Girl-of-a-dozen-visible-piercings stared, open-mouthed, then took our order with gritted teeth. As if we were plotting a bank robbery and had stopped to pick up some overpriced sandwiches in case some uncooperative hostages forced us to heist through our lunch hour.
Okay, my answer might have been a bit over the top, somewhat antagonistic. But I am sick and tired of torn-jean-and-apron-wearing twenty-somethings looking down their pierced noses at us because we choose to obtain our own meat the old fashioned way. Snotty baristas, brooding Goths, and other sanctimonious types are intolerable enough, but when they are serving you hormone-laced meat dripping with additives and pesticides while wearing leather shoes and animal-tested cosmetics well, they have got another thing coming.
Sometimes, I just can’t resist the clear and present temptation. The BS meter is pegged in the red zone and I’ve just got to get it off my chest.
Contrast that, with this: in line at the airport with duffles, camera bags, tripods, and a few gun cases, the society-type behind me asked where we were going. I said hunting. She asked for what, and I said “food.” That seemed to have the desired effect and we got on famously.
So what was the difference?
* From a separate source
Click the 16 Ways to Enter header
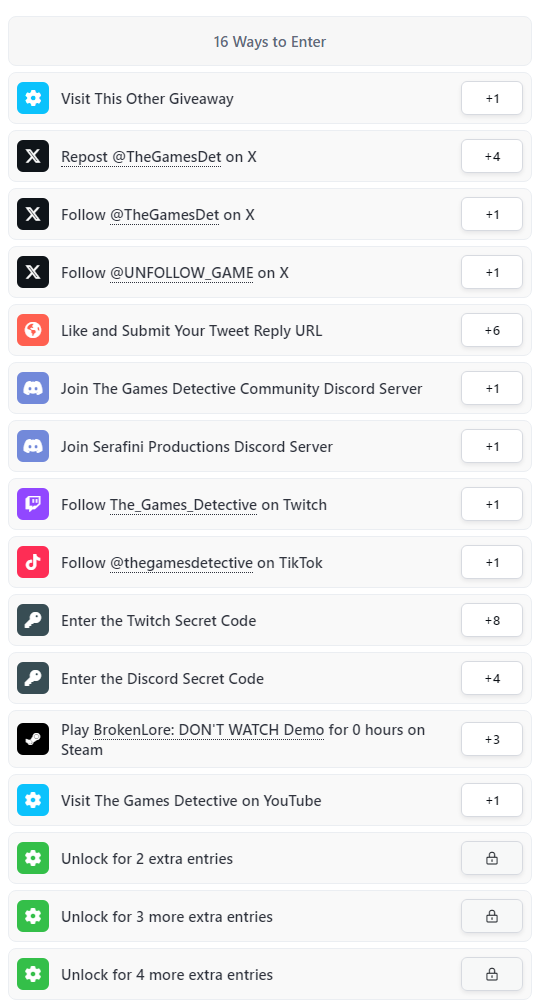 point(270,42)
Honest curiosity and an open mind at the airport, versus a holier-than-thou sandal-wearer with an agenda that obscures their own hypocrisy? Yes. But what about on my end?
Is it time we rise up? Why not get loud and proud, proclaim ourselves the original “locavores,” and develop our own, well, proactive attitude? Why aren’t we calling out those who think a direct connection between killing and eating meat is somehow barbaric, but eating something killed by others is not?
What would you have done?
FYI: she screwed up our lunch order, too.
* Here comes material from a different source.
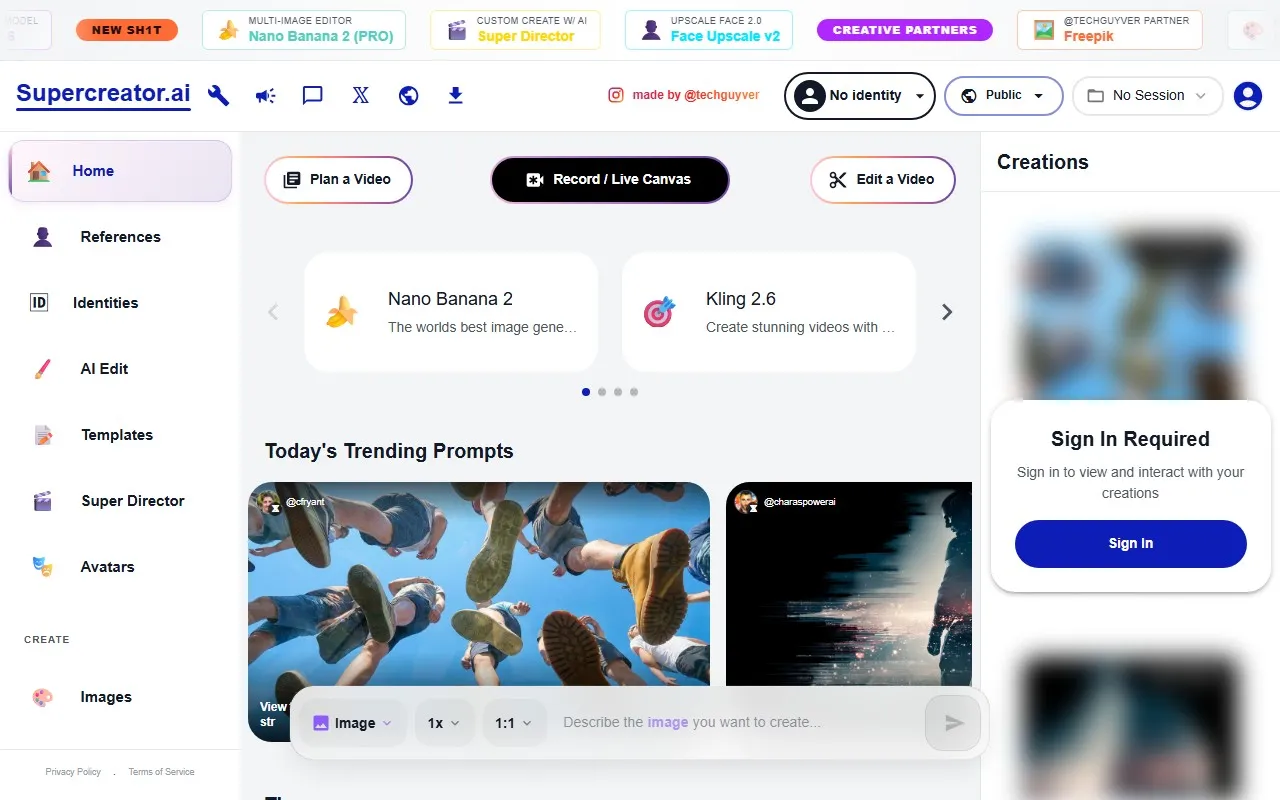Click the wrench tools icon in header
This screenshot has height=800, width=1280.
(x=218, y=95)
Aren’t we all great Monday-morning quarterbacks, John? I wish I was a little quicker on the uptake so my immediate responses were more funny than biting, but like you, I think however we address the philosophical disconnect, we should address it nonetheless.
There have been many, many times that I have felt your ankst. While it is a popular response that we should be ambassadors for our sport it is a difficult path to follow. My general response is to be curteous without being embarassed, kind without backing down. My default is to use humor and move on. I believe that I’m not going to change the mind of someone in a few moments. But if I can get them to see things differently (for even a brief moment) I can get them pointed in the “right direction”.
With that being said, there are times (lot’s of times) where I wish I could come up with a sharp comeback. The kind that comes to you as the event plays back in your head.